**** THE INPUT ****

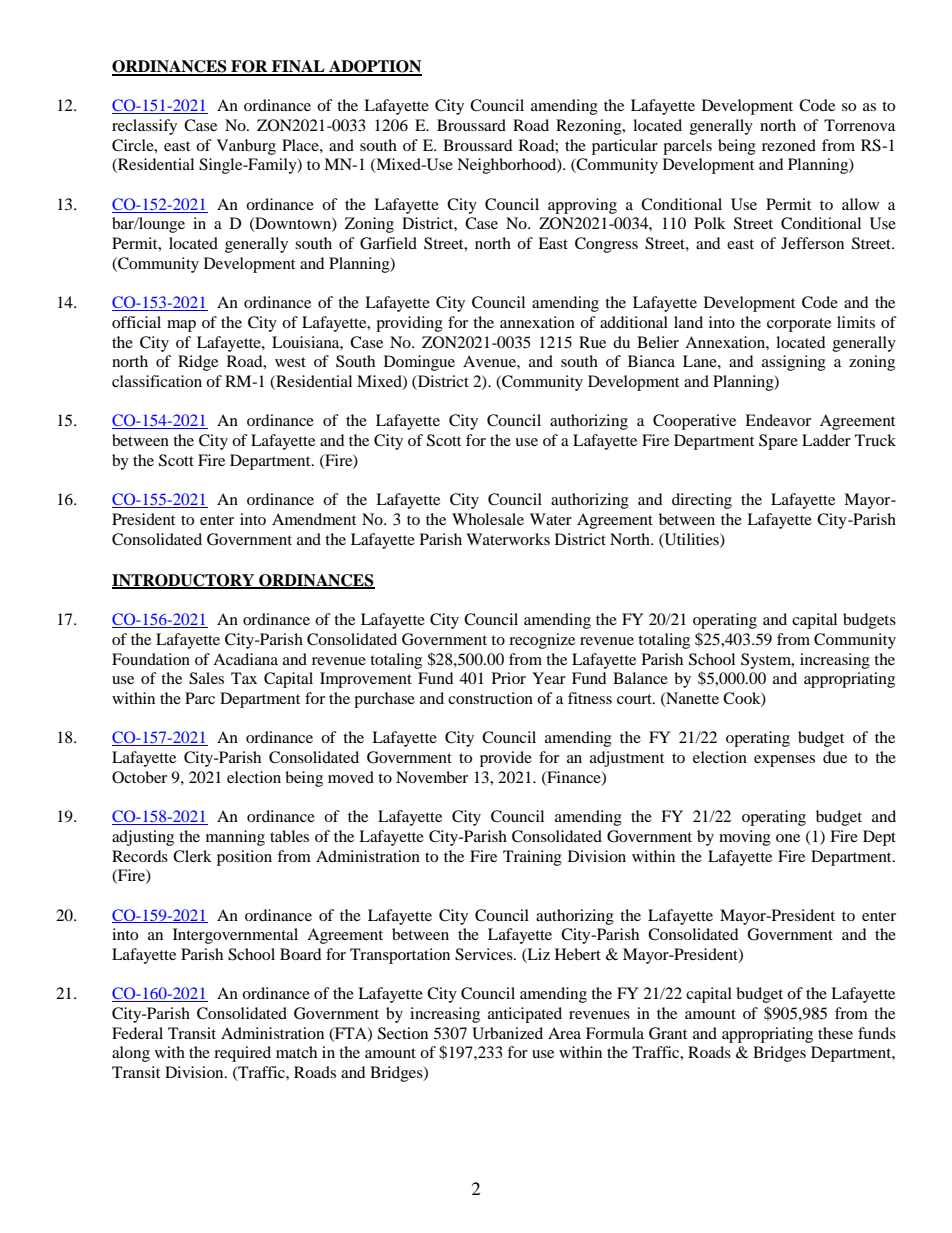  Describe the element at coordinates (860, 204) in the screenshot. I see `allow` at that location.
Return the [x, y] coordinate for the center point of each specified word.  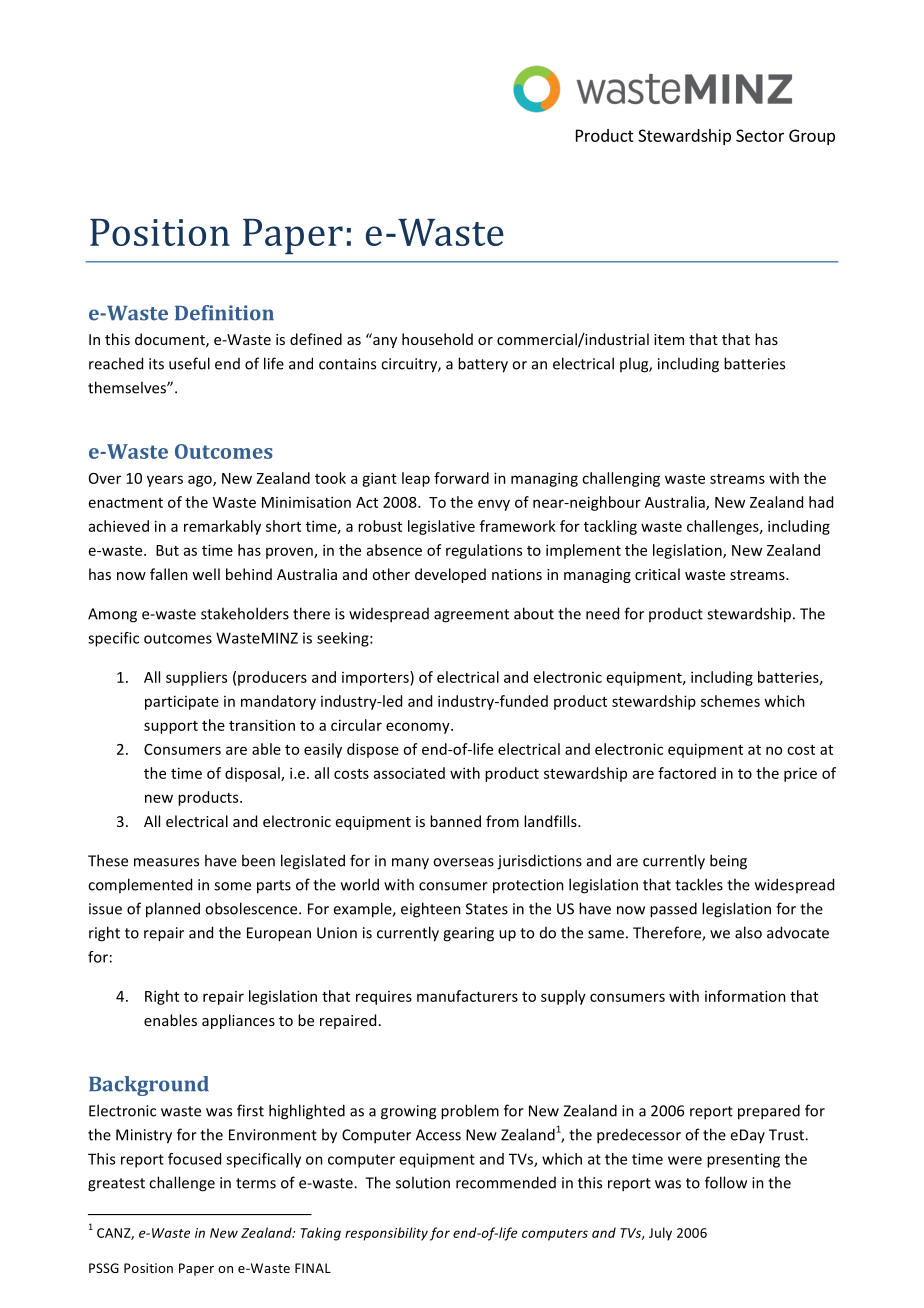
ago [201, 481]
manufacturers [467, 996]
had [821, 502]
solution [423, 1182]
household [437, 339]
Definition [224, 313]
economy [419, 728]
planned [173, 910]
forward [461, 478]
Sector [760, 135]
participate [182, 702]
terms [256, 1183]
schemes [730, 701]
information [745, 996]
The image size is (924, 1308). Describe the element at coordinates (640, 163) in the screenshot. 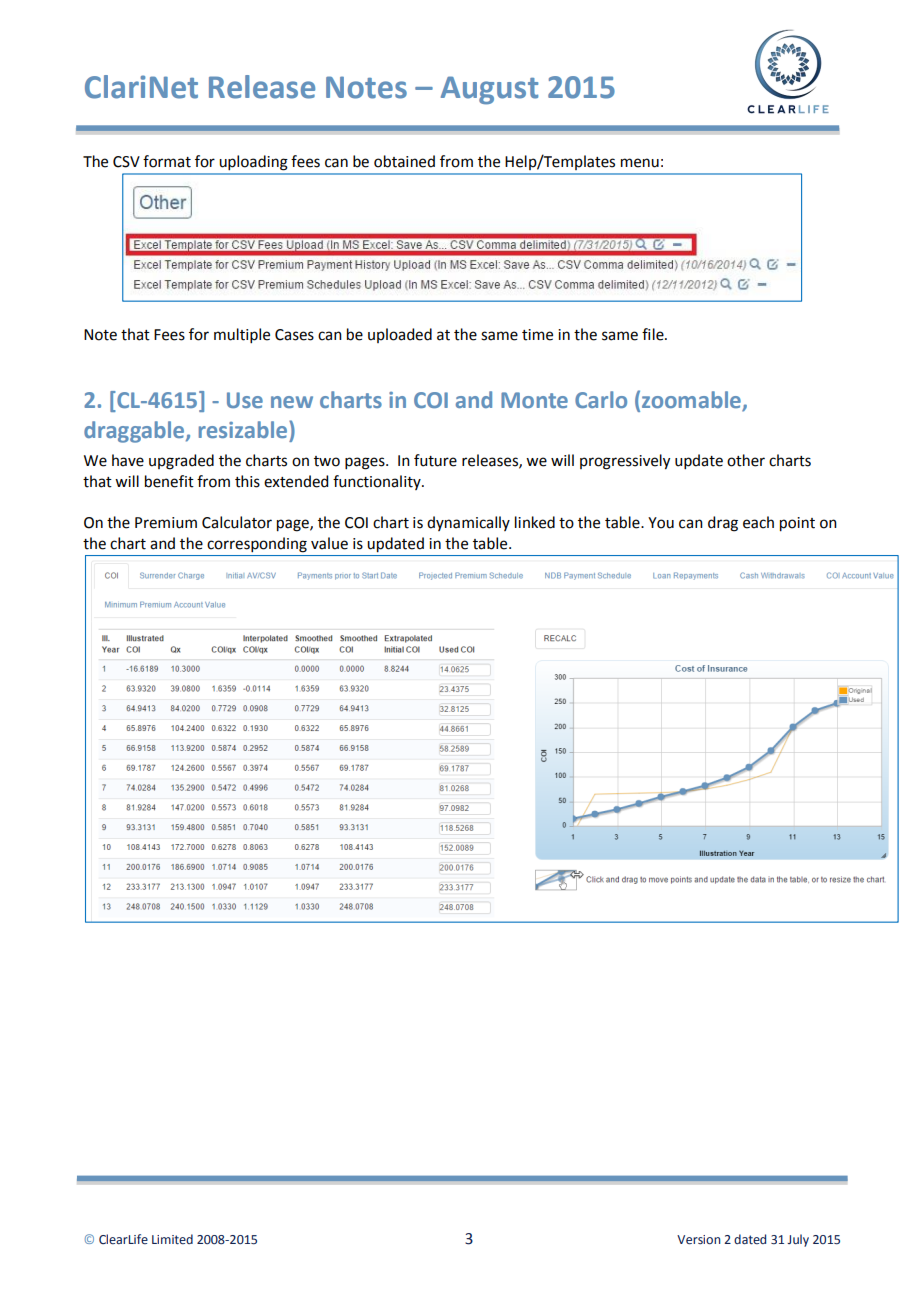

I see `menu` at that location.
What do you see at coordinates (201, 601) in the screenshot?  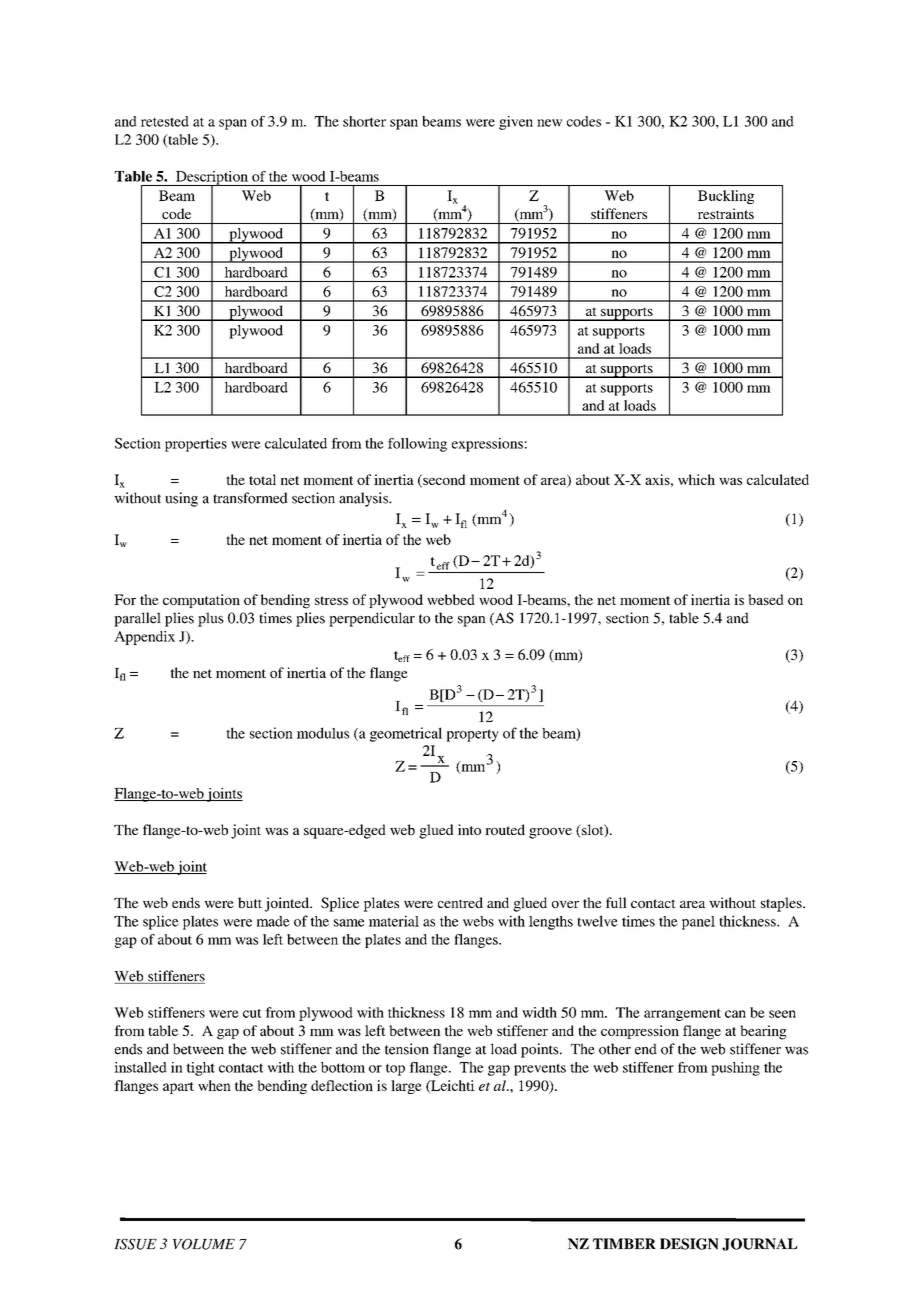 I see `computation` at bounding box center [201, 601].
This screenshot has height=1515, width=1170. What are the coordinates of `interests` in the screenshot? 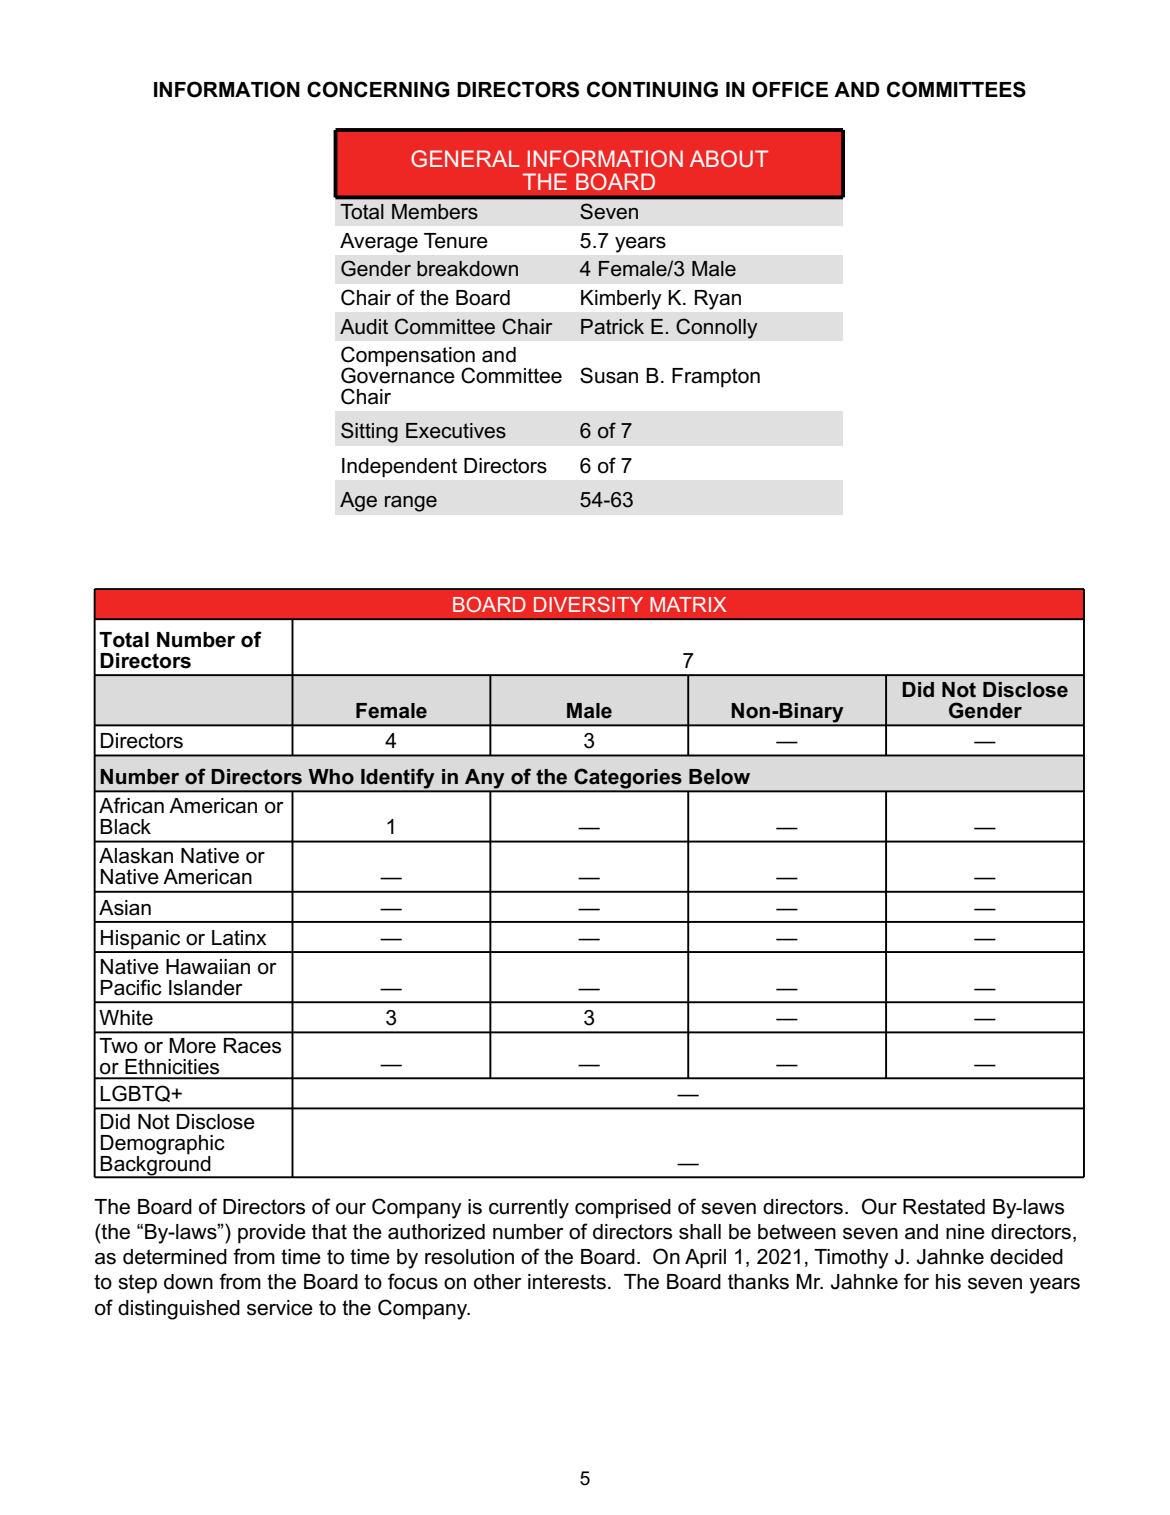 It's located at (567, 1282).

****

Write out the lines of the listing above exactly as they appear, starting at the line containing "had [821, 502]" and ending at the line containing "information [745, 996]".

had [821, 502]
solution [423, 1182]
household [437, 339]
Definition [224, 313]
economy [419, 728]
planned [173, 910]
forward [461, 478]
Sector [760, 135]
participate [182, 702]
terms [256, 1183]
schemes [730, 701]
information [745, 996]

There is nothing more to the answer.